I have to admit to experiencing a non-trivial amount of schadenfreude this year, as the Kansas City Chiefs find themselves with a losing record in December for the first time in a decade. My mild animosity towards the Chiefs is based entirely on their supreme performance over that decade. After they've had a few losing seasons, I won't care anymore (which is how I feel about the Patriots right about now). However, there are plenty of people who have griped about the Chiefs, and claimed that the Chiefs receive favourable referee calls.
I'd label that a conspiracy theory, but it has apparently caught the attention of researchers. This recent article by Spencer Barnes (University of Texas at El Paso), Ted Dischman (an independent researcher), and Brandon Mendez (University of South Carolina), published in the journal Financial Review (sorry, I don't see an ungated version online), explicitly tests whether the Kansas City Chiefs receive favourable referee calls. Specifically, Barnes et al.:
...compare penalty calls benefiting the Mahomes-era Kansas City Chiefs (from 2018 to 2023) and the Brady-era New England Patriots (2015–2019) across the regular and postseason...
Barnes et al. argue that:
...financial pressures, particularly those related to TV revenue (the primary source of revenue for the NFL), serve as the underlying mechanism.
In other words, Barnes et al. claim that the NFL has a strong financial incentive to bias officiating in favour of the 2018-2023 Kansas City Chiefs, to a greater extent than any bias in favour of the 2015-2019 New England Patriots.

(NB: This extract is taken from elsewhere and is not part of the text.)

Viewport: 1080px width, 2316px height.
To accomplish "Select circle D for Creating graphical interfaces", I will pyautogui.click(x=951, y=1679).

As we’ll see, the empirical strategy is poorly chosen, parts of the results are misinterpreted, and the proposed TV-revenue mechanism is implausible. All up, you shouldn't believe this paper's results.
What did they do? Barnes et al. use play-by-play data covering the 2015 to 2023 seasons. They restrict their attention to defensive penalties only, which gives them a sample of 13,136 penalties across 2435 games. They apply a fairly simple linear regression model to the data:
Here we find the first problem with their analysis. If you want to show that the Mahomes-era Kansas City Chiefs benefited from more defensive penalties than other teams, you should be running a difference-in-differences analysis. Essentially, you compare the difference between the Chiefs and other teams, between the period before and the period after Patrick Mahomes started playing. In other words, you should test whether the Chiefs’ advantage in penalties grows after Mahomes started playing, compared with their earlier advantage and with other teams over the same period. Barnes et al. simply test for a level difference between the Chiefs and other teams during that time (using the 'Dynasty' variable), but fail to account for whether the Chiefs might already benefit from more defensive penalties before Mahomes became the starting quarterback (in 2018). Indeed, Figure 1 in the paper shows that the Chiefs did benefit from more defensive penalties per game before 2018:
That difference prior to 2018 should be controlled for. Having said that, the difference from the rest of the NFL teams looks bigger from 2018 onwards (but mostly concentrated in 2018-19, and in 2023), so if they had used the more correct difference-in-differences model (or, when comparing regular and post-season, a triple-differences model), they might still have found a statistically significant effect.
There is a further, albeit more minor, issue with the analysis. Barnes et al. control for 'defensive team fixed effects', which they argue controls "for differences in how opposing teams play defense and how frequently they are penalized". However, teams change the way they play defence, particularly when the defensive coordinator changes. So really, they should have used defensive-team-by-season fixed effects there, which would allow the way a team plays (and gets penalised) to vary from season to season, and control for that.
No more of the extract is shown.